Do this: Find each line in the records below that contains the string "height", and copy those lines.

Supplied records:
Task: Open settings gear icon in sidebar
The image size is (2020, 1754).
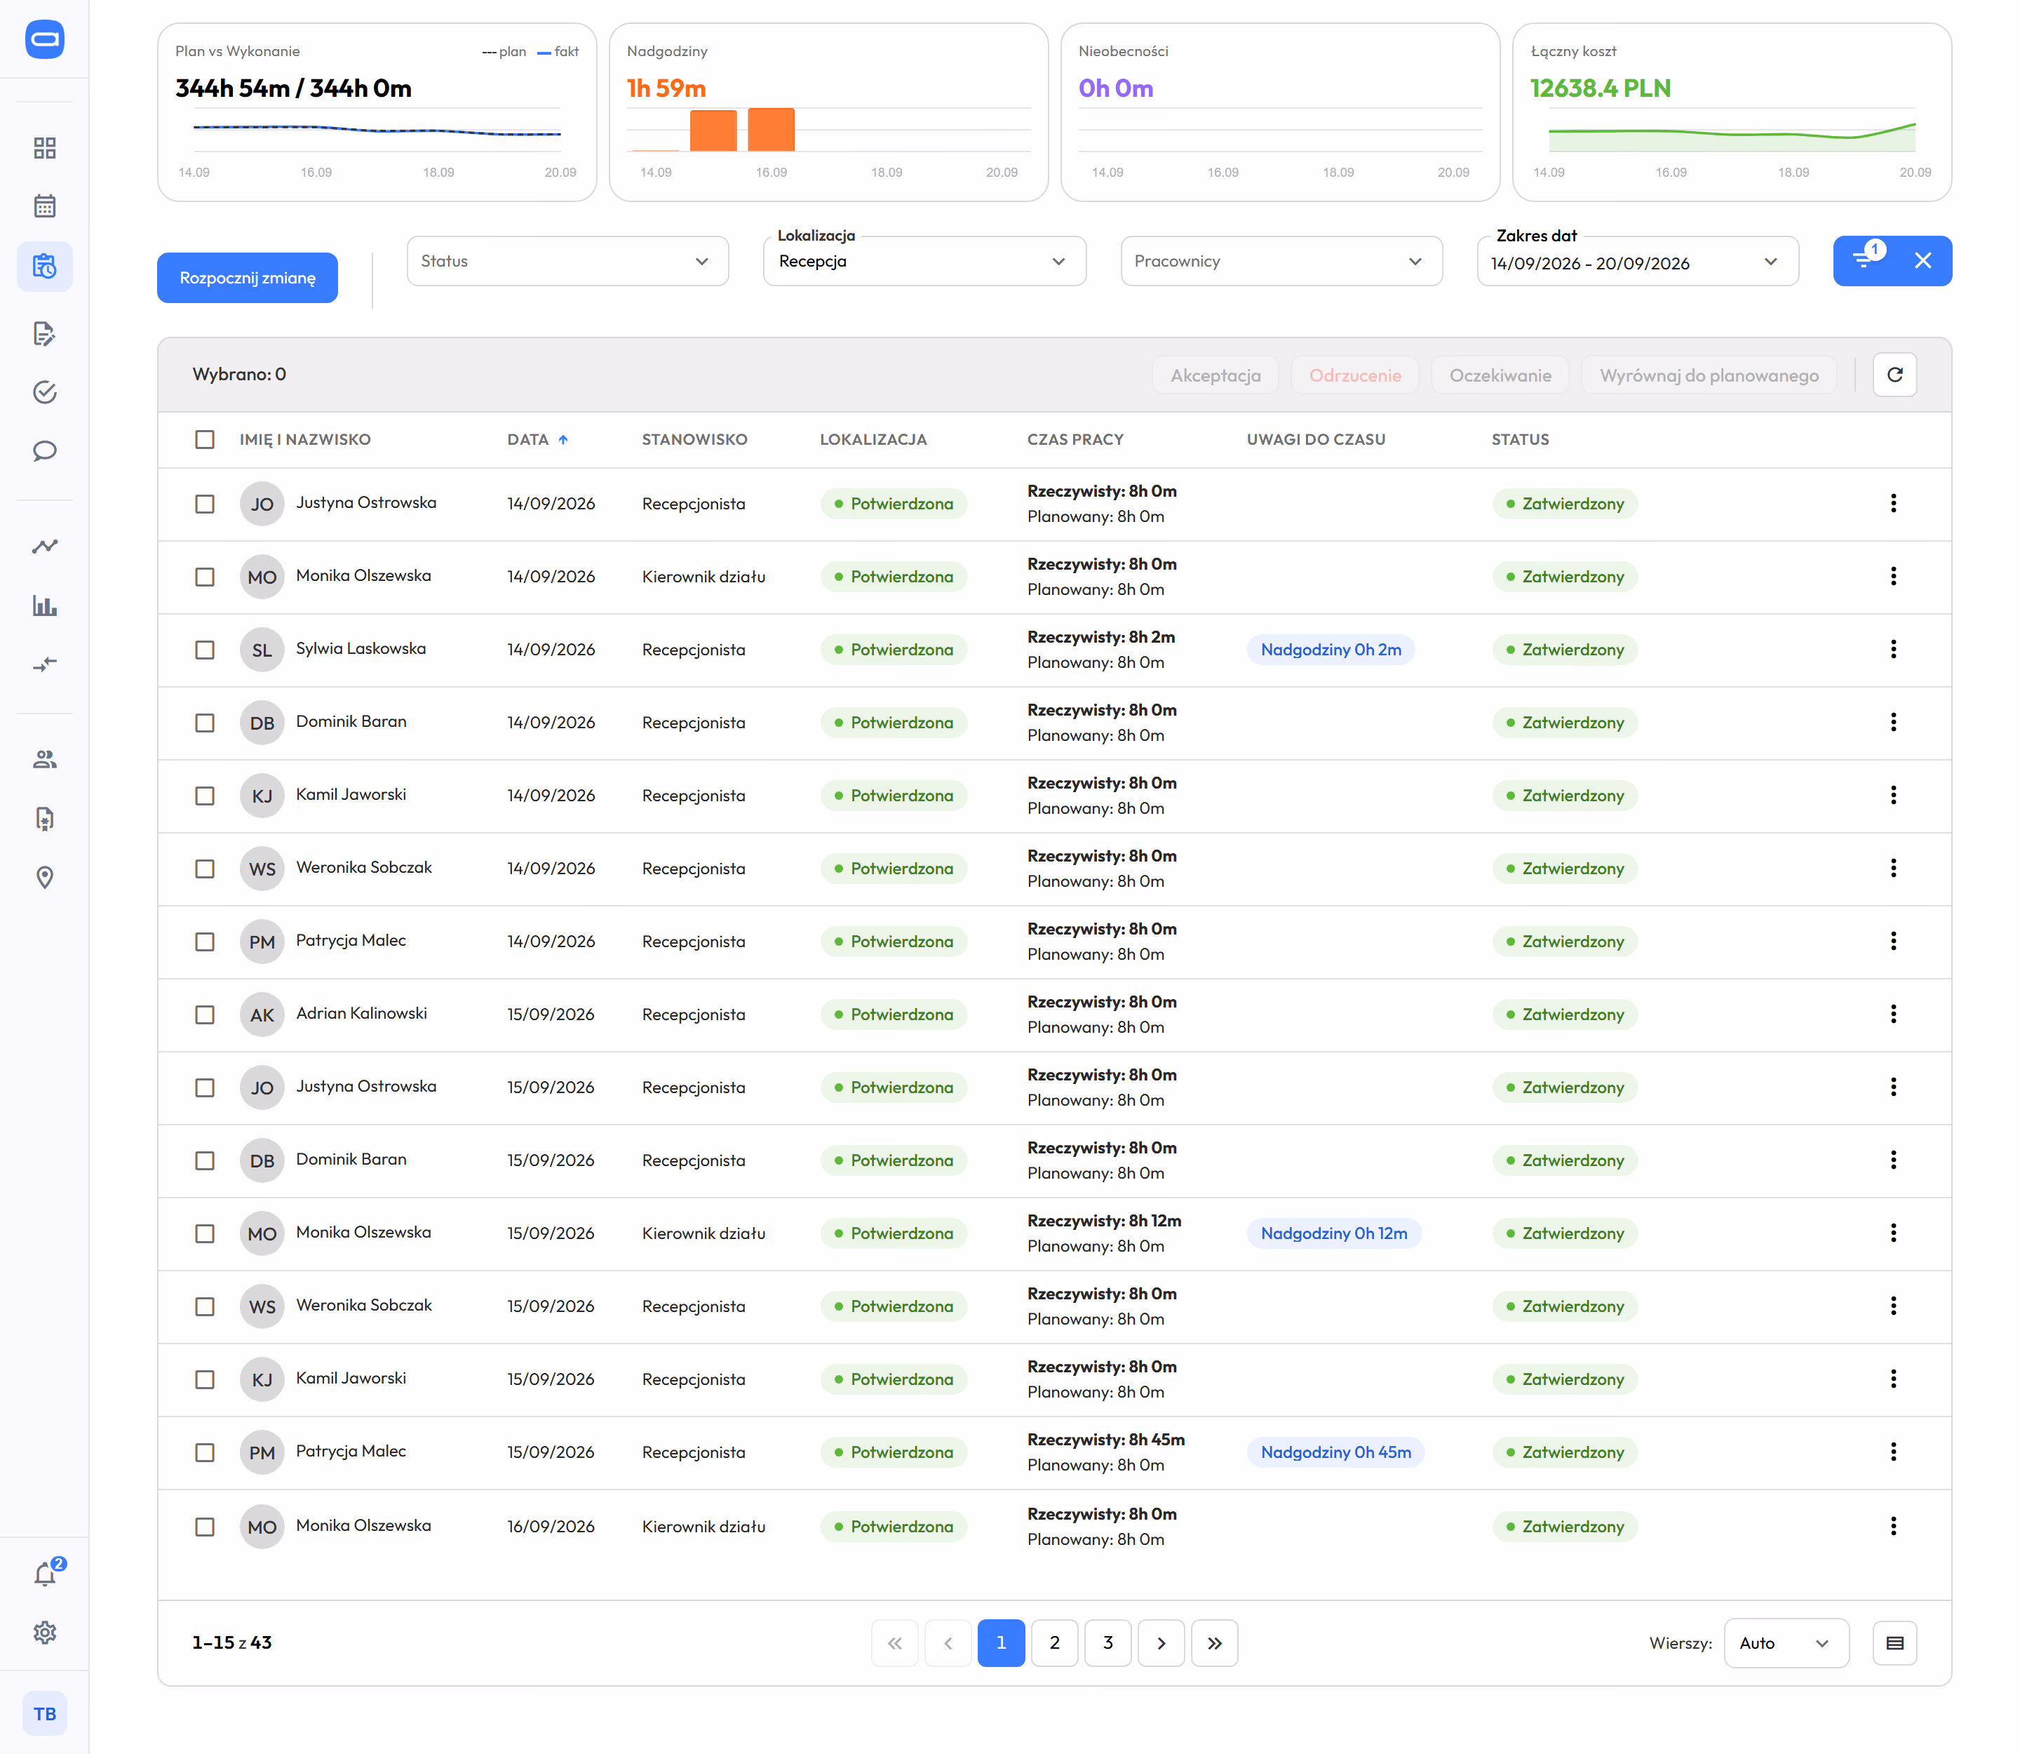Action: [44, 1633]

--

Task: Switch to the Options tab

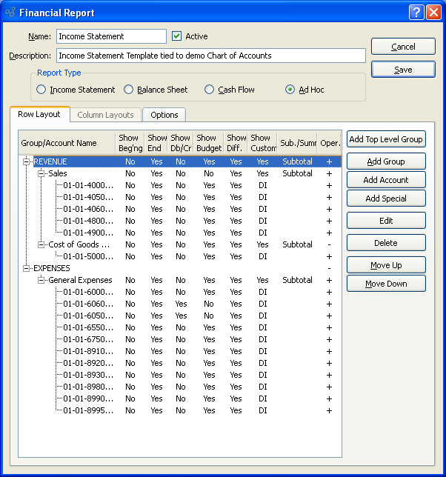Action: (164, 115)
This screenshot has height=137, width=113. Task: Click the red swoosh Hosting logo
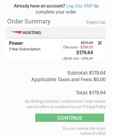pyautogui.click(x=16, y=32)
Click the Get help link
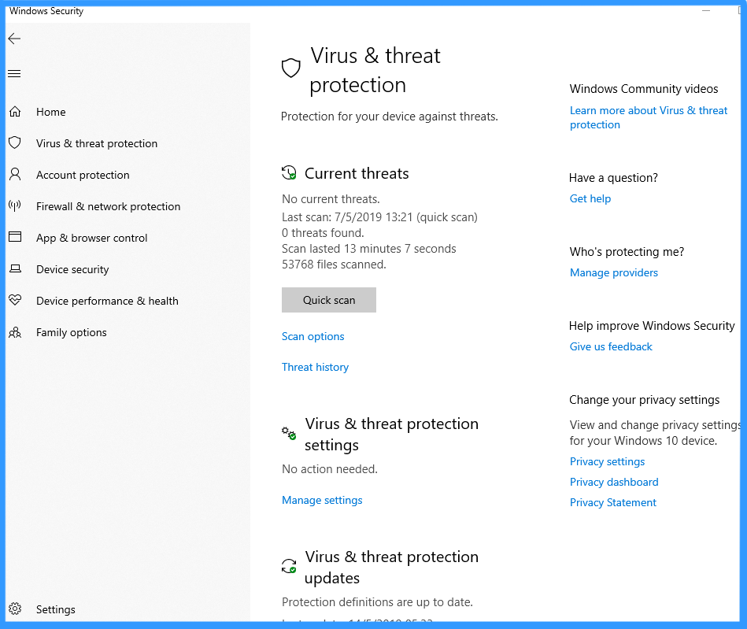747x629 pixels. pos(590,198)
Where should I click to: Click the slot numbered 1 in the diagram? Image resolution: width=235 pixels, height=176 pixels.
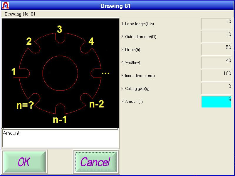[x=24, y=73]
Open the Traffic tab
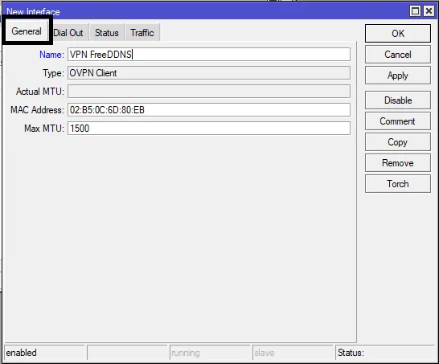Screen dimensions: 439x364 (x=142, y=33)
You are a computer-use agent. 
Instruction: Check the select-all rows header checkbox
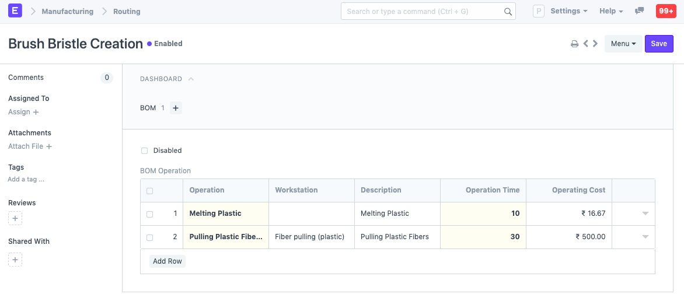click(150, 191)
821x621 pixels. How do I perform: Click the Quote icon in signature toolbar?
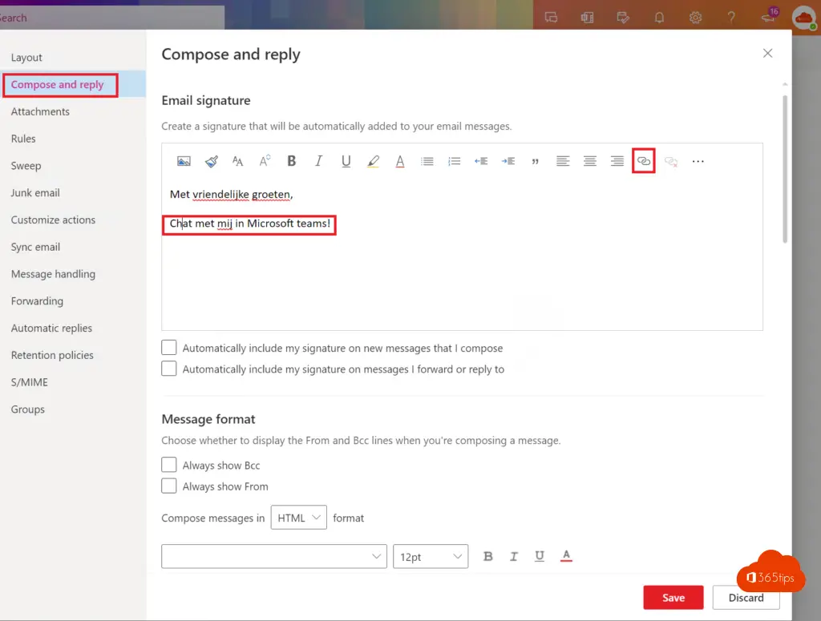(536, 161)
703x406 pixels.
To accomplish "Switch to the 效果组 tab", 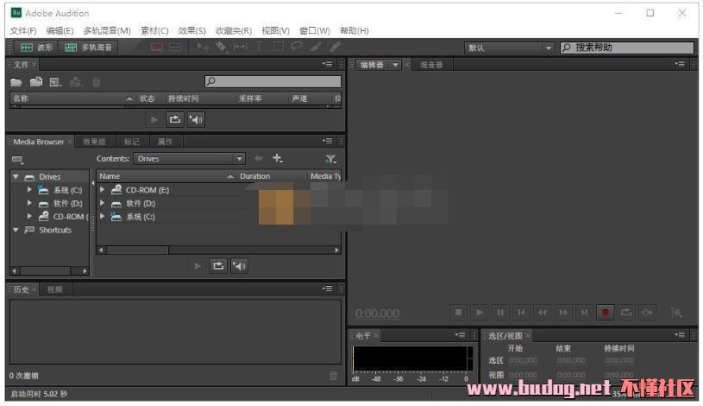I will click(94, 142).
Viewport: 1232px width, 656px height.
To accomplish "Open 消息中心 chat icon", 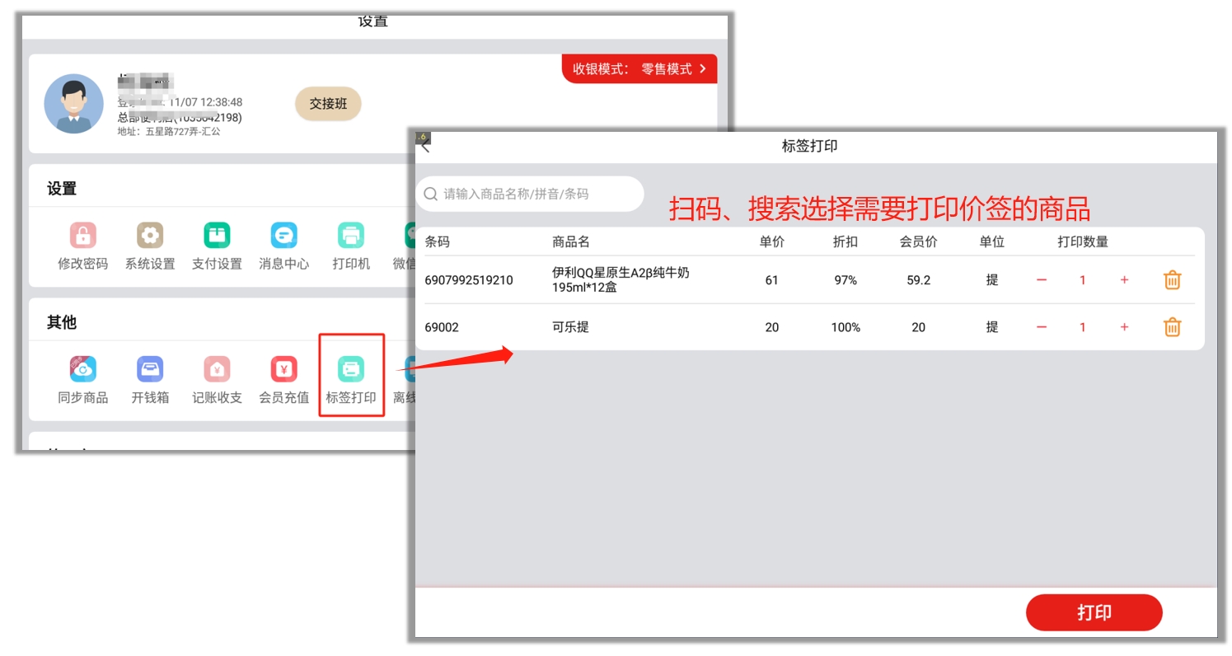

Result of the task:
This screenshot has height=137, width=113. Task: Click the red swoosh Hosting logo
Where should I click to: Click the slot numbered 1 in the diagram? Image resolution: width=235 pixels, height=176 pixels.
Viewport: 1232px width, 656px height.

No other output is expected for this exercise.